__Excerpted records__
◆ ◆ ◆ ◆ ◆

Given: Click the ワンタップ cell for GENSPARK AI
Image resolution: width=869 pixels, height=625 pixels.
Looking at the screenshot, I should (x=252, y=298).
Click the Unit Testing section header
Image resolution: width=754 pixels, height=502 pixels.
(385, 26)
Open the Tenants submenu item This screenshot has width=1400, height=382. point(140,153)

◆ ◆ ◆ ◆ ◆

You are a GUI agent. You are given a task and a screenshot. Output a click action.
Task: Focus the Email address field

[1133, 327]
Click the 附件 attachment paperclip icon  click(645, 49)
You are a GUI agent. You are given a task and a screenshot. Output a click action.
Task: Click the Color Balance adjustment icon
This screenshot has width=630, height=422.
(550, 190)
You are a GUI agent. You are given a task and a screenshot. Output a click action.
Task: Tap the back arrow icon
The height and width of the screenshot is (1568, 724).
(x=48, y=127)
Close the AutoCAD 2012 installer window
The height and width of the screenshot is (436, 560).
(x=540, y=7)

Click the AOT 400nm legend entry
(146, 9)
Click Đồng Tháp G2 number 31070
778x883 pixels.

◆ ◆ ◆ ◆ ◆

__What you need to do__
Give back exactly the lines of the listing above that run from the line with "The height and width of the screenshot is (1568, 724)." to the line with "778x883 pixels.", inclusive.

__Response area__
The height and width of the screenshot is (1568, 724).
(x=48, y=127)
Close the AutoCAD 2012 installer window
The height and width of the screenshot is (436, 560).
(x=540, y=7)

Click the AOT 400nm legend entry
(146, 9)
Click Đồng Tháp G2 number 31070
778x883 pixels.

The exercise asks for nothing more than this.